[Data drawn from a collection]

################

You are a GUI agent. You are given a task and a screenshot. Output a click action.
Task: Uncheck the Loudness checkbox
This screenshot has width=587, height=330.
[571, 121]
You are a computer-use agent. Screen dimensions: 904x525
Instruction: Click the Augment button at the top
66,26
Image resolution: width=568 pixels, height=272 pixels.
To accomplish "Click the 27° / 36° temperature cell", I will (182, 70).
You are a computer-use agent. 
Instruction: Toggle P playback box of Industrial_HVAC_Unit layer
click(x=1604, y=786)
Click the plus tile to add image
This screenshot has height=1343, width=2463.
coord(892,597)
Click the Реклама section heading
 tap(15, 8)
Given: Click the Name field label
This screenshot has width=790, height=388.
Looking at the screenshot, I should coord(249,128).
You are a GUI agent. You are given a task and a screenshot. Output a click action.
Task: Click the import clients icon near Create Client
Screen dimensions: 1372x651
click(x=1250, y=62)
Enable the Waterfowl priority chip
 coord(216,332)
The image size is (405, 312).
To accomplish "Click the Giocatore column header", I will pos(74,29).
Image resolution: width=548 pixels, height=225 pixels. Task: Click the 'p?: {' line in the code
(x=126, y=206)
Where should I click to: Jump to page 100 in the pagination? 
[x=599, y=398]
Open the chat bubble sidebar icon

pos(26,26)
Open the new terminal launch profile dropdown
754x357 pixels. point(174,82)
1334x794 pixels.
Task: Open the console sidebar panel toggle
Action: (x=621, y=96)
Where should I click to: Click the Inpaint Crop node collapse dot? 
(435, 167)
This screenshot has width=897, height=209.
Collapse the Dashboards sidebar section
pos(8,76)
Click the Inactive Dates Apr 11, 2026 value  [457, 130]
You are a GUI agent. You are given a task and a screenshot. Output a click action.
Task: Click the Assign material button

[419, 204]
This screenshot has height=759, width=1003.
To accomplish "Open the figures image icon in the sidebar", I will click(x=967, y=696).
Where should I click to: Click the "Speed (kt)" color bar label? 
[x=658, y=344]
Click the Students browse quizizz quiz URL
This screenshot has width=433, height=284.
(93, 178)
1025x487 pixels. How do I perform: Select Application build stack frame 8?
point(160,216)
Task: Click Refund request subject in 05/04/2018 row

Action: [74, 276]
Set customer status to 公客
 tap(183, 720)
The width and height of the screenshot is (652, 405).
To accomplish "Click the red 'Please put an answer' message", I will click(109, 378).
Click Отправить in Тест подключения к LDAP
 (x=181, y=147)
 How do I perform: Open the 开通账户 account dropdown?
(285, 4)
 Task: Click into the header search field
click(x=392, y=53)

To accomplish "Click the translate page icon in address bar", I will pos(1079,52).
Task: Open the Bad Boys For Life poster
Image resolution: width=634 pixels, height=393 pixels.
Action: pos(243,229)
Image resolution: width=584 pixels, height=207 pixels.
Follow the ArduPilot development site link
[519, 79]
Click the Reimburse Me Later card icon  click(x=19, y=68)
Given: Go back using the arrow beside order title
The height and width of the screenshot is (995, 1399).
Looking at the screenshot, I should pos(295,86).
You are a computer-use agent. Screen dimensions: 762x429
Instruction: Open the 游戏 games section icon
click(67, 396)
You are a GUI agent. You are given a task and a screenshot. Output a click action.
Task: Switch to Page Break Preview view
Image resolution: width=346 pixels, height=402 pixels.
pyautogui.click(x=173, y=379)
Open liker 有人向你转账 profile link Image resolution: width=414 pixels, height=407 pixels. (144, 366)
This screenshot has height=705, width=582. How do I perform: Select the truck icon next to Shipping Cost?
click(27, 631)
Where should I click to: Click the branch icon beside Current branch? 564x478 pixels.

################

GIVEN INSTRUCTION:
Edit the data above by replacing every "computer-use agent" with "desktop agent", keeping everything else the same.

FINAL RESULT:
You are a GUI agent. You are given a task and a screenshot. Output a click action.
Task: Uncheck the Loudness checkbox
This screenshot has width=587, height=330.
[571, 121]
You are a desktop agent. Screen dimensions: 904x525
Instruction: Click the Augment button at the top
66,26
Image resolution: width=568 pixels, height=272 pixels.
To accomplish "Click the 27° / 36° temperature cell", I will (182, 70).
You are a desktop agent. 
Instruction: Toggle P playback box of Industrial_HVAC_Unit layer
click(x=1604, y=786)
Click the plus tile to add image
This screenshot has height=1343, width=2463.
coord(892,597)
Click the Реклама section heading
 tap(15, 8)
Given: Click the Name field label
This screenshot has width=790, height=388.
Looking at the screenshot, I should coord(249,128).
You are a GUI agent. You are given a task and a screenshot. Output a click action.
Task: Click the import clients icon near Create Client
Screen dimensions: 1372x651
click(x=1250, y=62)
Enable the Waterfowl priority chip
 coord(216,332)
The image size is (405, 312).
To accomplish "Click the Giocatore column header", I will pos(74,29).
Image resolution: width=548 pixels, height=225 pixels. Task: Click the 'p?: {' line in the code
(x=126, y=206)
Where should I click to: Jump to page 100 in the pagination? 
[x=599, y=398]
Open the chat bubble sidebar icon

pos(26,26)
Open the new terminal launch profile dropdown
754x357 pixels. point(174,82)
1334x794 pixels.
Task: Open the console sidebar panel toggle
Action: (x=621, y=96)
Where should I click to: Click the Inpaint Crop node collapse dot? 
(435, 167)
This screenshot has width=897, height=209.
Collapse the Dashboards sidebar section
pos(8,76)
Click the Inactive Dates Apr 11, 2026 value  [457, 130]
You are a GUI agent. You are given a task and a screenshot. Output a click action.
Task: Click the Assign material button

[419, 204]
This screenshot has height=759, width=1003.
To accomplish "Open the figures image icon in the sidebar", I will click(x=967, y=696).
Where should I click to: Click the "Speed (kt)" color bar label? 
[x=658, y=344]
Click the Students browse quizizz quiz URL
This screenshot has width=433, height=284.
(93, 178)
1025x487 pixels. How do I perform: Select Application build stack frame 8?
point(160,216)
Task: Click Refund request subject in 05/04/2018 row

Action: [74, 276]
Set customer status to 公客
 tap(183, 720)
The width and height of the screenshot is (652, 405).
To accomplish "Click the red 'Please put an answer' message", I will click(109, 378).
Click Отправить in Тест подключения к LDAP
 (x=181, y=147)
 How do I perform: Open the 开通账户 account dropdown?
(285, 4)
 Task: Click into the header search field
click(x=392, y=53)

To accomplish "Click the translate page icon in address bar", I will pos(1079,52).
Task: Open the Bad Boys For Life poster
Image resolution: width=634 pixels, height=393 pixels.
Action: pos(243,229)
Image resolution: width=584 pixels, height=207 pixels.
Follow the ArduPilot development site link
[519, 79]
Click the Reimburse Me Later card icon  click(x=19, y=68)
Given: Go back using the arrow beside order title
The height and width of the screenshot is (995, 1399).
Looking at the screenshot, I should pos(295,86).
You are a desktop agent. Screen dimensions: 762x429
Instruction: Open the 游戏 games section icon
click(67, 396)
You are a GUI agent. You are given a task and a screenshot. Output a click action.
Task: Switch to Page Break Preview view
Image resolution: width=346 pixels, height=402 pixels.
pyautogui.click(x=173, y=379)
Open liker 有人向你转账 profile link Image resolution: width=414 pixels, height=407 pixels. (144, 366)
This screenshot has height=705, width=582. How do I perform: Select the truck icon next to Shipping Cost?
click(27, 631)
Where should I click to: Click the branch icon beside Current branch? 564x478 pixels.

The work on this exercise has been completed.